Феодор Степанович еле заметно кивнул головой и выпустил из трубки облачко табачного дыма. Теперь уже поморщился Иван Алексеевич — он терпеть не мог, чтобы в его присутствии курили.

— Значит, ничем порадовать нас не можете? — не унимался он. — Что же, вдохновенье иссякло?

— Да как вам сказать, — с неохотой заговорил князь, поглаживая розовый, тщательно выбритый подбородок, и Шушка с неприязнью следил за его длинной выхоленной рукой с толстым обручальным кольцом на безымянном пальце. — После того как творение его вызвало столь шумный успех, несчастный почему-то вообразил, что я отпущу его на волю, и даже предлагал за себя крупный выкуп. Какая неблагодарность! Чем ему у меня плохо? Трудись себе, сколько бог сил дает. Так нет, заупрямился. Муза его, видите ли, не выносит рабских оков… Ха-ха! — коротко и принужденно хохотнул он. — Решил, что гений в цепях — это он и есть! Я, конечно, посмеялся, сказал, чтобы о вольной и не помышлял. Трудись, говорю, во славу моего семейства… И что бы вы думали, господа? Совсем свихнулся, хоть в смирительный дом отправляй. Работу бросил. Я подождал, подождал, да недавно и свез его в лечебницу для умалишенных.

В комнате воцарилось неловкое молчание.

— Все вольности ваши, — басом сказала наконец Мария Алексеевна. — Набрались от французов смутных идей, теперь с мужичьем сладу нету… Хлебнем еще горя…
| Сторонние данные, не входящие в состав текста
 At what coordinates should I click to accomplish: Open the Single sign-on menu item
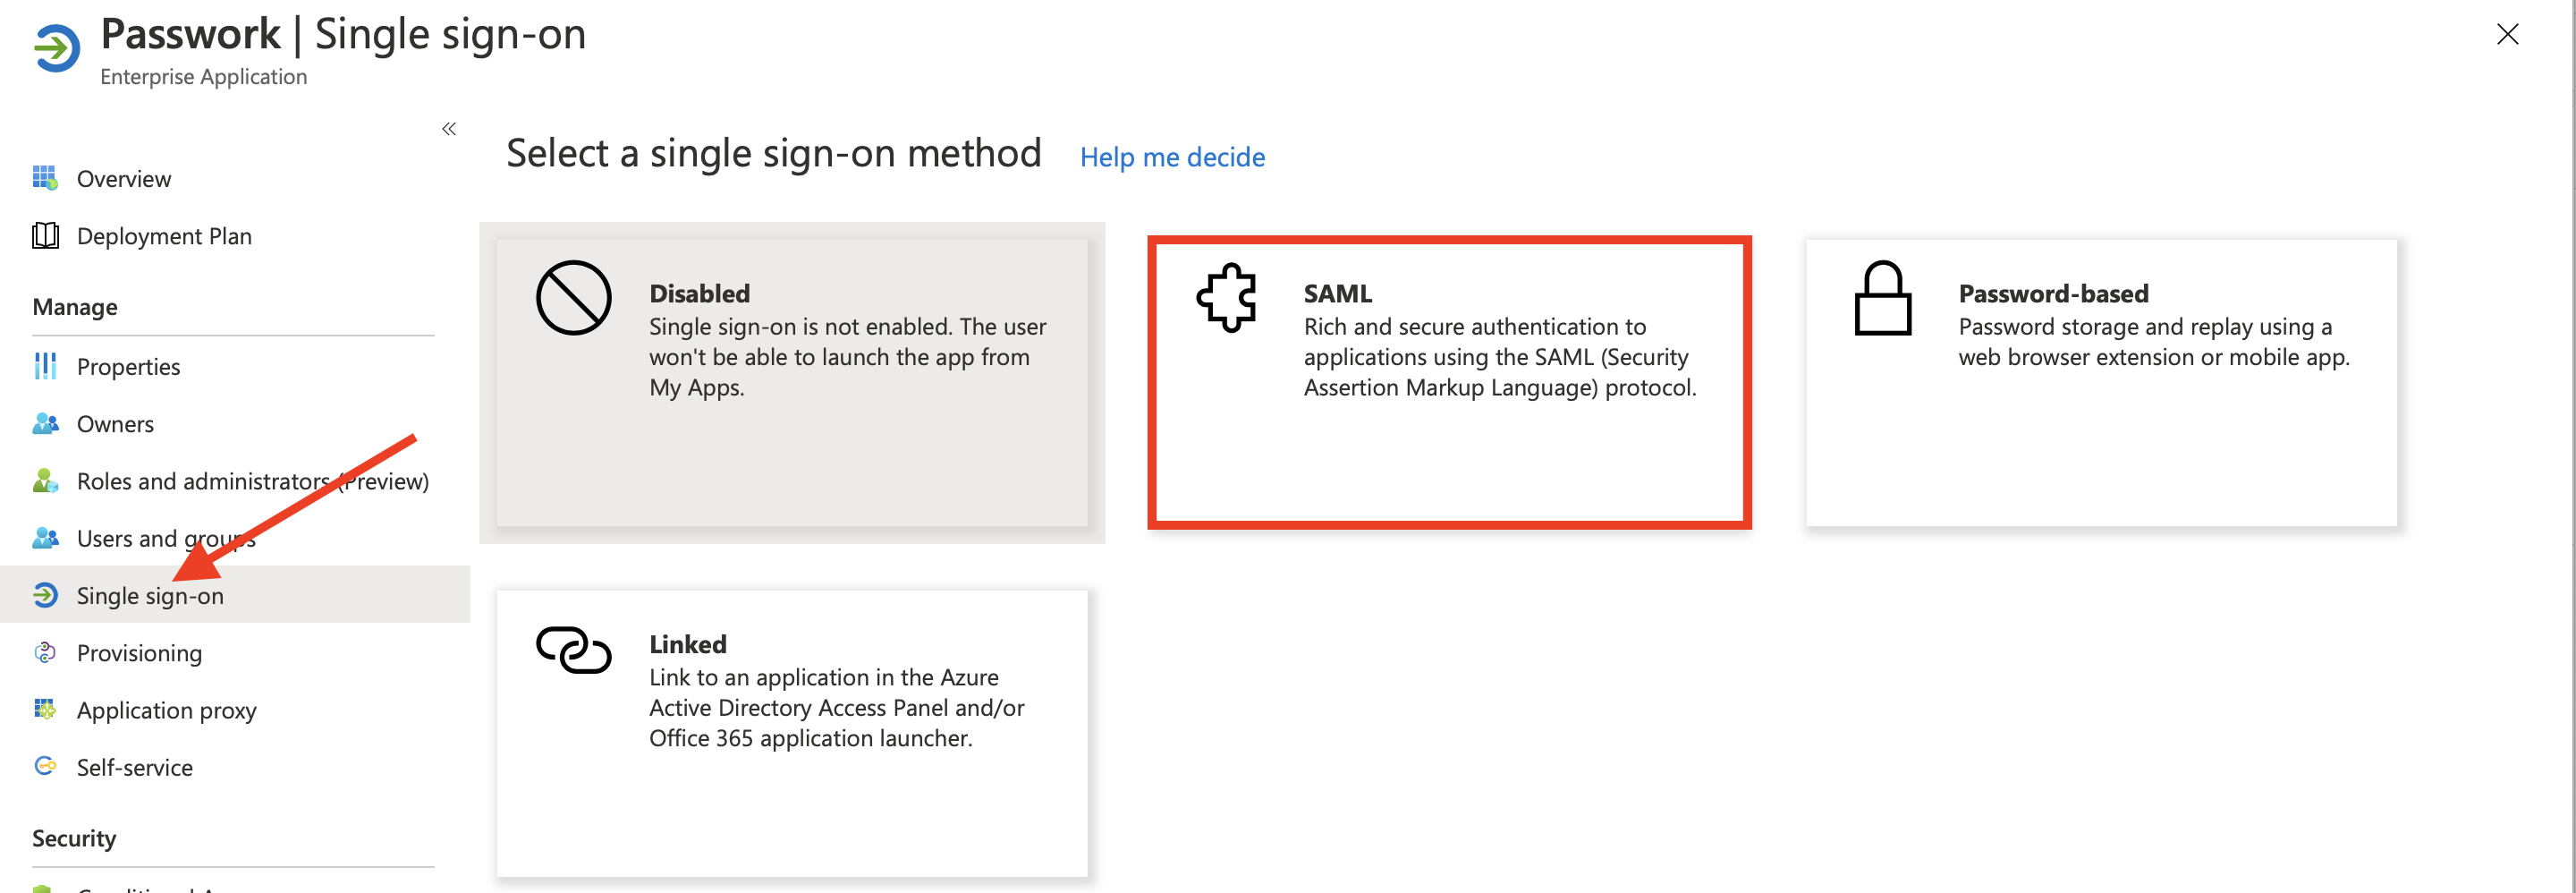pyautogui.click(x=151, y=595)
И снова молчание, тягостное, длительное. Чтобы нарушить его, Феодор Степанович ласково обратился к Шушке:

— А что это вы, молодой человек, с таким увлечением разглядывать изволите?

Шушка, подняв на князя сухие потемневшие глаза, сказал отчетливо и громко:

— Зоологию, — и показал Феодору Степановичу яркую страницу с разноцветными гербами.
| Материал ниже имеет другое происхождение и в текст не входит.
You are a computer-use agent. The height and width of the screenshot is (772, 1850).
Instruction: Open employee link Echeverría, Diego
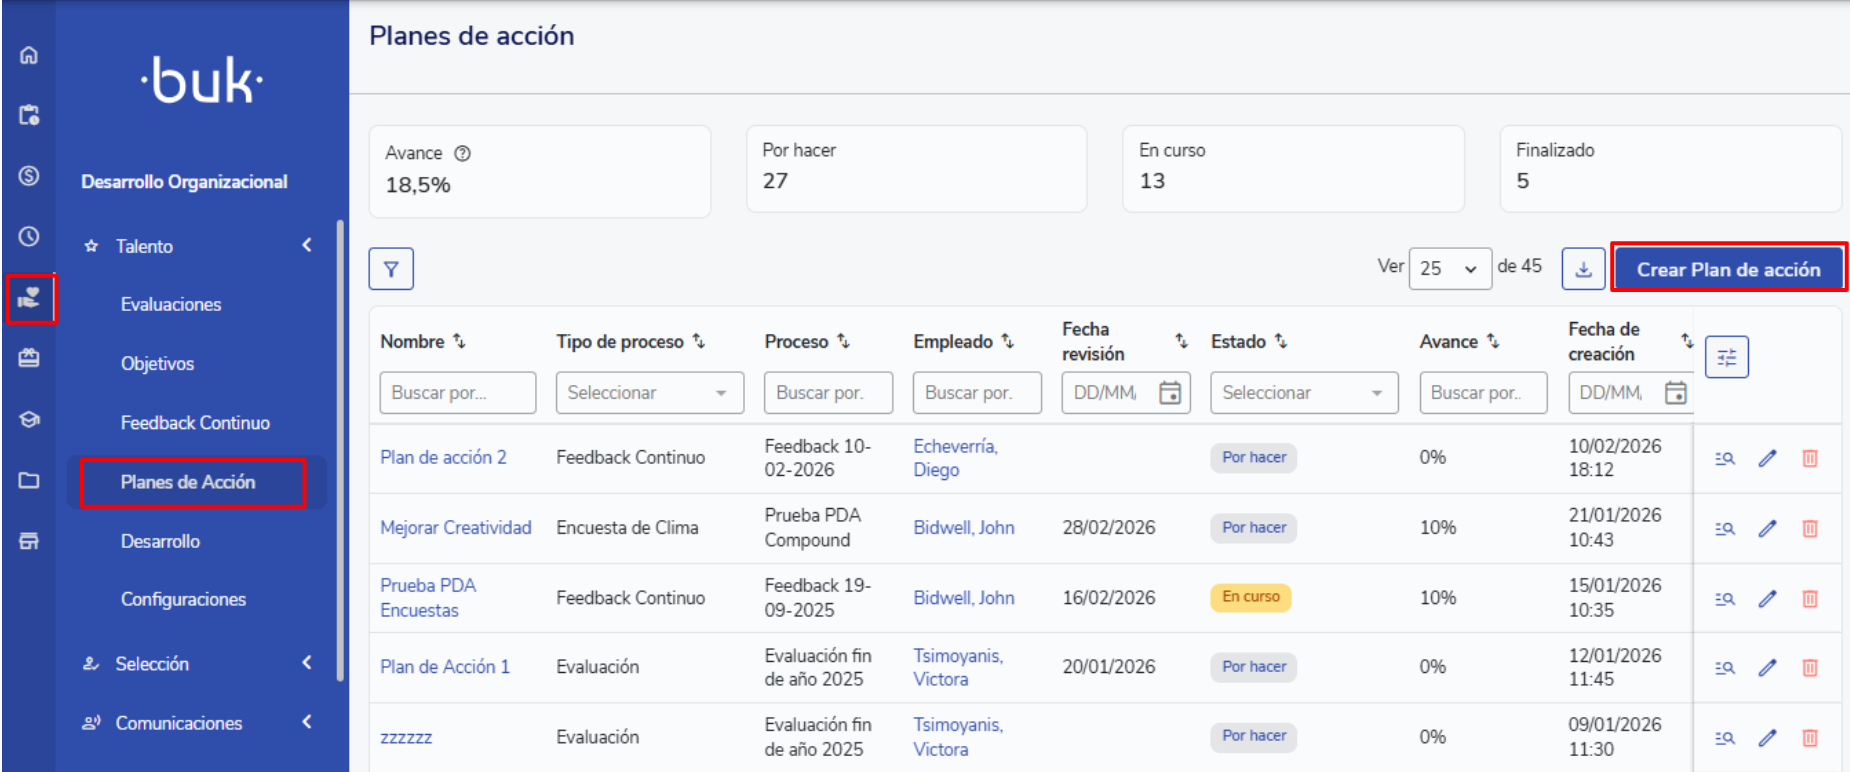(954, 458)
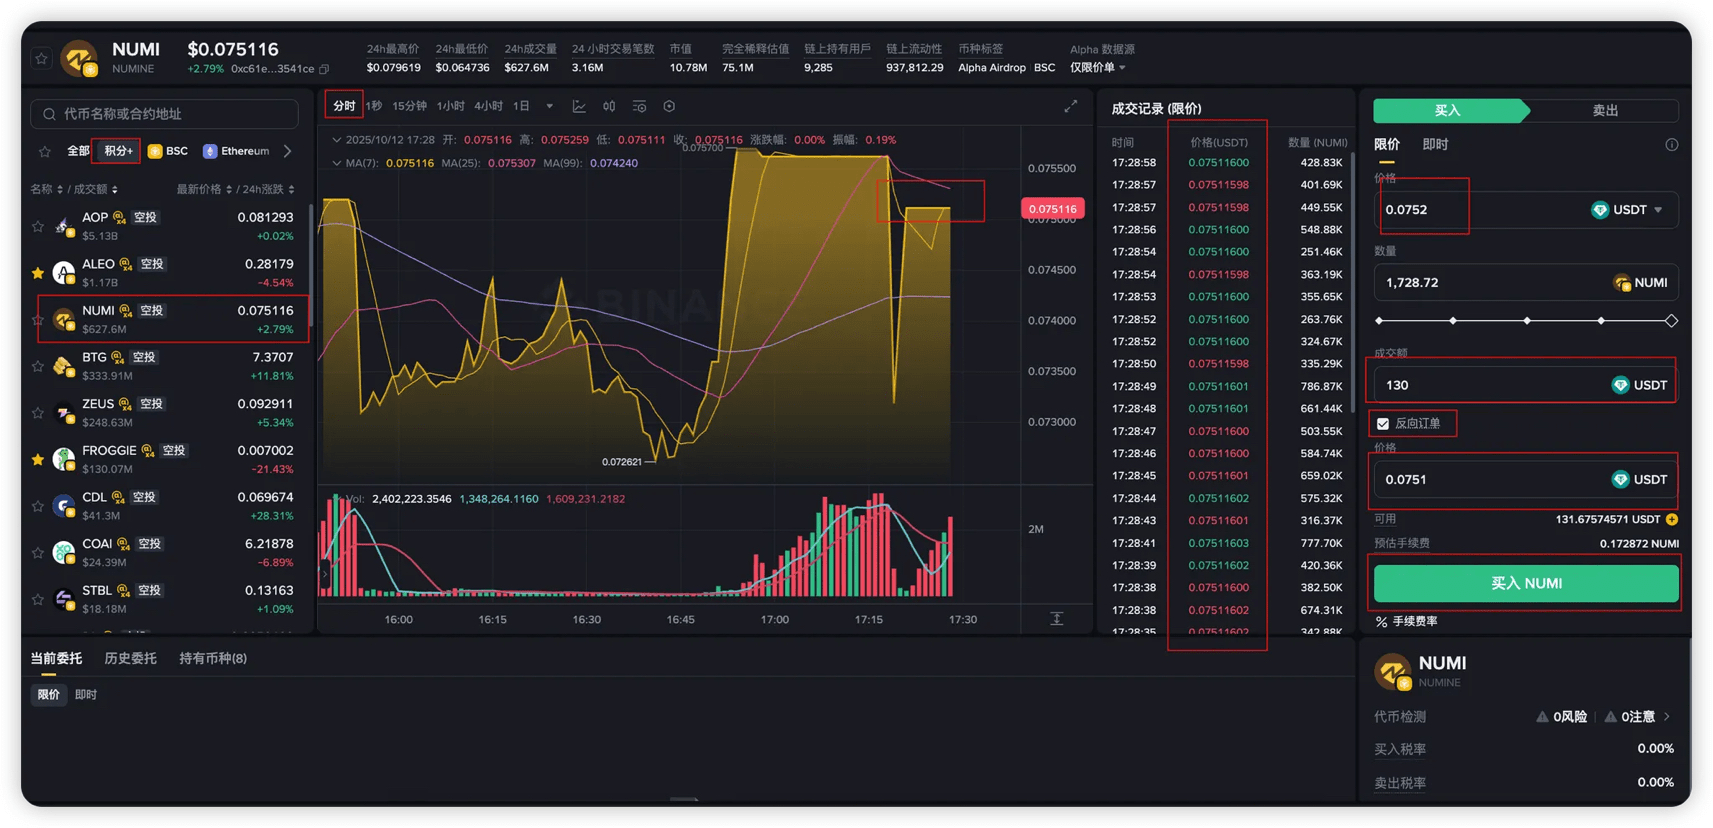Screen dimensions: 1713x828
Task: Open more time intervals dropdown after 1日
Action: [549, 106]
Таня не удержалась и фыркнула, но взрослые не смеялись. Иван Алексеевич пробормотал что-то, с сердитым любопытством поглядел на младшего сына, Луиза Ивановна покраснела, побледнела. Только сенатор, казалось, не замечал всеобщего смущения. Похохатывая, рассказал он какой-то новый анекдот, прошелся по комнате и сказал:

— Простите, господа, мне пора в клуб!

Вслед за ним поднялись гости.

Проводив их, Иван Алексеевич строго обратился к Шушке:

— Кто дал тебе право так отзываться о русском дворянстве? Русское дворянство верно служит отечеству. Ты не думай, любезный, чтоб я высоко ставил превыспренный ум и остроумие. Не воображай, что очень утешит меня, если мне вдруг скажут: ваш Шушка сочинил «Черта в тележке».

Я на это знаешь что скажу: «Скажите Вере, чтобы вымыла его в корыте».

Таня и Шушка покатились от смеха.

— А ты, рында, — обратился он к Тане, — зачем поощряешь его к дерзостям? Не дело это, забавляться его неуместными остротами!

Иван Алексеевич прошелся по комнате, подошел к столу, под которым спокойно лежала Берта, крикнул человека и велел ему вывести собаку во двор. Берта послушно и понуро пошла к двери.

— В жизни умение вести себя важнее превыспреннего ума и всякого учения, — снова обратился он к детям.